- The paper introduces AutoMoMa, a GPU-accelerated system that unifies mobile base locomotion with high-DoF manipulation using Augmented Kinematic Representation for scalable trajectory synthesis.
- The paper demonstrates a GPU-based pipeline achieving up to 5,000 episodes per GPU-hour, producing over 500,000 physically valid trajectories across diverse scenes and robot morphologies.
- The paper highlights that scaling data diversity, rather than architectural changes alone, is crucial for robust policy learning and cross-environment generalization in whole-body mobile manipulation.
Scalable Trajectory Generation for Whole-Body Mobile Manipulation
Introduction and Motivation
The challenge of whole-body mobile manipulation lies in the combinatorial explosion of the configuration space induced by coupling mobile base locomotion with high-DoF manipulation in articulated, unstructured environments. Existing teleoperation and planning strategies are either labor-intensive, narrow in scope, or prohibitively constrained in scalability. Consequently, the lack of scalable acquisition pipelines for coordinated, physically valid whole-body trajectories has been a persistent bottleneck, stalling progress toward robust, generalizable learning for mobile manipulation.
"Scalable Trajectory Generation for Whole-Body Mobile Manipulation" (2604.12565) proposes AutoMoMa, a GPU-accelerated system that overcomes these data limitations by unifying Augmented Kinematic Representation (AKR)—which models the base, manipulator, and articulated objects into a single serial kinematic chain—with massively parallel trajectory optimization and collision checking.

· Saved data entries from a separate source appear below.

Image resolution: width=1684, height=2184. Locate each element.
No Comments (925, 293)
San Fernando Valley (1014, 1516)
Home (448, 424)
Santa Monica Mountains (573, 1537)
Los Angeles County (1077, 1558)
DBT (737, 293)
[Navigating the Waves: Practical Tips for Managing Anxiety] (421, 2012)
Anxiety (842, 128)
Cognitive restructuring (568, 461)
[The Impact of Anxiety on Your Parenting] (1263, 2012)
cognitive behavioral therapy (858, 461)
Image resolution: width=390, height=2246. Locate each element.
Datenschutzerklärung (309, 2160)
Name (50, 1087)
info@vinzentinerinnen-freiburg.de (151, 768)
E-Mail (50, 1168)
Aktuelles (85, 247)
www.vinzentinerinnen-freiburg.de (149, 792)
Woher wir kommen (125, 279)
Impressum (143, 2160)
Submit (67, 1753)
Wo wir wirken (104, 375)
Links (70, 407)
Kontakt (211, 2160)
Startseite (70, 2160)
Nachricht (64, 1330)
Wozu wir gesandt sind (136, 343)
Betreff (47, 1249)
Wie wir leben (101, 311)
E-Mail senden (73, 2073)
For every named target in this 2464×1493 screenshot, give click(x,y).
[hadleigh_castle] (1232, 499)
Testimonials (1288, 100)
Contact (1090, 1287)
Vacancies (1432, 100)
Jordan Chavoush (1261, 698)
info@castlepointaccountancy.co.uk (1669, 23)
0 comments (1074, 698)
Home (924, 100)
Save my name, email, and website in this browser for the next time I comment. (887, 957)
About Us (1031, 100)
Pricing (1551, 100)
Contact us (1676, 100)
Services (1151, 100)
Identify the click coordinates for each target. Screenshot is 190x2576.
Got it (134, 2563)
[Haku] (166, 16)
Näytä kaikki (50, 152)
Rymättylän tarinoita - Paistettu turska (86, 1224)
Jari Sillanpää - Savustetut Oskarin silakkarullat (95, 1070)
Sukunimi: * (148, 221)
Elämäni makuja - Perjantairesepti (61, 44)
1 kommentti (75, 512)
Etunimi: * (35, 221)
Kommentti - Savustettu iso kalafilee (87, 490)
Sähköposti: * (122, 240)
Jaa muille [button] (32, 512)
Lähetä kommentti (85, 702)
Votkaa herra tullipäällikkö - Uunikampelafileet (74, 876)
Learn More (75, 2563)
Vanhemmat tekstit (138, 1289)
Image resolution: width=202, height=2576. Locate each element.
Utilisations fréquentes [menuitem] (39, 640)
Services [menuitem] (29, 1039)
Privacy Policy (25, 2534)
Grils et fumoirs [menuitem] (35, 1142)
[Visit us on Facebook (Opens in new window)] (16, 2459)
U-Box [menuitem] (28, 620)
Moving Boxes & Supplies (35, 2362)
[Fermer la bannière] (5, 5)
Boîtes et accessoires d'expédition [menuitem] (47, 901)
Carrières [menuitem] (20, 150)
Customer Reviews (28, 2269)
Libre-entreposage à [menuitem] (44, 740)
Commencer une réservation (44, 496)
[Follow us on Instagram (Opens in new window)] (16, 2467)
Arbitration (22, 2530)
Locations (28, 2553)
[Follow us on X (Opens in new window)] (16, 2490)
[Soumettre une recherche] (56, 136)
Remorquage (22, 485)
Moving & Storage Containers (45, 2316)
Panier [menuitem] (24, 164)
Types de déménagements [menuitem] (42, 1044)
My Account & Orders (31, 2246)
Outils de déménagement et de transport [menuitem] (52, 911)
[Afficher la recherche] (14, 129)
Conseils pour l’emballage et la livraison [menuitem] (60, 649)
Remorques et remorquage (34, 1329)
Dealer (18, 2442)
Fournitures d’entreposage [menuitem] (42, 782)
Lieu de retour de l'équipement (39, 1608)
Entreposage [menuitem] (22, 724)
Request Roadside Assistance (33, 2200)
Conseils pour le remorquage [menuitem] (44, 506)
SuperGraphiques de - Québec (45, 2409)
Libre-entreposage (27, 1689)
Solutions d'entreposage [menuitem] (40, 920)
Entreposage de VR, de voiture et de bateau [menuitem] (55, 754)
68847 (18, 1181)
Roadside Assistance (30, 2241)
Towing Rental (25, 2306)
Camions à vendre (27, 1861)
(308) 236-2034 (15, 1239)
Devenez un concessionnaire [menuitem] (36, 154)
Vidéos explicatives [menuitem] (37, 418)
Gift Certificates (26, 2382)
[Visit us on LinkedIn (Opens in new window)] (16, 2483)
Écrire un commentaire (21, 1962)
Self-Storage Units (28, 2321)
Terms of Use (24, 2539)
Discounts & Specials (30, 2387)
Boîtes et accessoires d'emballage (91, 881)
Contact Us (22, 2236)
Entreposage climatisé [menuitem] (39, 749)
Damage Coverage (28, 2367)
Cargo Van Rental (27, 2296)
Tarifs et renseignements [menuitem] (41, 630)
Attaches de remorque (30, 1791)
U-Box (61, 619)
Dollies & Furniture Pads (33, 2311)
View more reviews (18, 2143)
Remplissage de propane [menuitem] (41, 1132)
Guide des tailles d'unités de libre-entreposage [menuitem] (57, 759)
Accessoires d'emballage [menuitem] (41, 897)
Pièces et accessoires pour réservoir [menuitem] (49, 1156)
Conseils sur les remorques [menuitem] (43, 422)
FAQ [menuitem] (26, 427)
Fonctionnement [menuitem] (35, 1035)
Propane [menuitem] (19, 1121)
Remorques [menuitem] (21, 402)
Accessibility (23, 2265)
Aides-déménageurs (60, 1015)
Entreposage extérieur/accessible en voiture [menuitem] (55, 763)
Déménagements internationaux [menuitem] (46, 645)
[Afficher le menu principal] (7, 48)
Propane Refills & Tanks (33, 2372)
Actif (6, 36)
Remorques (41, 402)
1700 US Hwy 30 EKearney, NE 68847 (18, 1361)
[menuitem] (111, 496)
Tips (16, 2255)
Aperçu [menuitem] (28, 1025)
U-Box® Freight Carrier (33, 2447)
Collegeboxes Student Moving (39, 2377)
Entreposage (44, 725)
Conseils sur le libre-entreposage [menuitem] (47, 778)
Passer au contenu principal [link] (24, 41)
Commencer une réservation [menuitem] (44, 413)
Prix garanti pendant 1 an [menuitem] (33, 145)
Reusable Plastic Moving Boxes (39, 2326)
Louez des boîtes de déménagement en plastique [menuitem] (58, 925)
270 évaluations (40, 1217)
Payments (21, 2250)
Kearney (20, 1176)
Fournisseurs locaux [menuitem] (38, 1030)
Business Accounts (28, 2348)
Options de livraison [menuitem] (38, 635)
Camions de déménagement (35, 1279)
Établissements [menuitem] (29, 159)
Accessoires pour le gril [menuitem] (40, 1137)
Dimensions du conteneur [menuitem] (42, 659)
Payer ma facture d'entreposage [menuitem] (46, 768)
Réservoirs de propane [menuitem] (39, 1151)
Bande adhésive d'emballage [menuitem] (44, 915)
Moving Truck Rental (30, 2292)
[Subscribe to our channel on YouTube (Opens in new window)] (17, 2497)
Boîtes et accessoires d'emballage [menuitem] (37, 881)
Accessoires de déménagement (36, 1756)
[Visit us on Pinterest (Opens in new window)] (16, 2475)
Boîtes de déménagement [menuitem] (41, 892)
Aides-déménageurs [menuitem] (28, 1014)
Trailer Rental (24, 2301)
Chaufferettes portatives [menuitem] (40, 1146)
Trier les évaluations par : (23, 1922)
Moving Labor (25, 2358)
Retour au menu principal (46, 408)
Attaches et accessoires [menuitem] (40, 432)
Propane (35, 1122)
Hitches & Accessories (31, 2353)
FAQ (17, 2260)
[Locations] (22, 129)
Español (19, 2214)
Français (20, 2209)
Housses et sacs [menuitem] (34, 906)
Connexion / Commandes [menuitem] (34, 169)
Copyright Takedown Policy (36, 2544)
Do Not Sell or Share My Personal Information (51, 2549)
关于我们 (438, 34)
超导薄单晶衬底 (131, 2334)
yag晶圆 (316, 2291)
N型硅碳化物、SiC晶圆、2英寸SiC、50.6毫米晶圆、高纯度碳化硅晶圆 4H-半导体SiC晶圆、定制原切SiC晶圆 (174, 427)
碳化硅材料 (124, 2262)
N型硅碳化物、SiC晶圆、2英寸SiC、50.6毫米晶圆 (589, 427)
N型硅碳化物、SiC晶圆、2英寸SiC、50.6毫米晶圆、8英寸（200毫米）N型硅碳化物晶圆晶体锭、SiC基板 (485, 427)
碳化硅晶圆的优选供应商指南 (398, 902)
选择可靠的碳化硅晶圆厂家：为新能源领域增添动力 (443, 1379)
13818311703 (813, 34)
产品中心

Notably, AutoMoMa achieves efficient synthesis of over 500,000 whole-body trajectories spanning hundreds of diverse scenes, objects, and robot morphologies.
AutoMoMa Framework and Methodology
AutoMoMa's pipeline is modularized into four stages: task specification, problem instantiation, trajectory generation, and rendering. Critical to throughput and fidelity is the AKR, which serializes the combined kinematic topology of the robot and manipulated object through automatic inversion and attachment procedures. The mobile base is abstracted by two prismatic and one revolute joint, and object kinematics are rigorously rooted at the grasp pose, enabling strict enforcement of task-specific and physical constraints within a unified configuration space.
Trajectory optimization leverages GPU-based acceleration to batch both motion and collision queries, using sphere-based collision approximations to scale across hundreds of thousands of episodes. The framework supports configuration diversity by sampling and clustering inverse kinematics (IK) solutions across multiple grasp points and initial states for both rigid and articulated targets. Notably, for multi-stage tasks (e.g., constrained cabinet opening), grasp switching and intermediate waypoints are explicitly synthesized.
Experimental Characterization of Data Scale, Diversity, and Policy Dependence
The resulting dataset consists of more than 500,000 physically valid, high-fidelity trajectories, each with synchronized RGB-D data and point cloud observations. AKR-based planning ensures kinematic and physical soundness, while the GPU-driven pipeline maintains throughput up to 5,000 episodes per GPU-hour—an 80× speedup over prior baselines.
Empirical analysis reveals:
- Configuration space coverage: Sampling and clustering across grasp and IK solutions ensures wide spatial and kinematic coverage; see the distinct distribution between start and goal base placements.
- Throughput-sensitivity to clutter: While generation rate is high in open layouts, dense clutter escalates collision checking, reducing throughput and the share of feasible solutions.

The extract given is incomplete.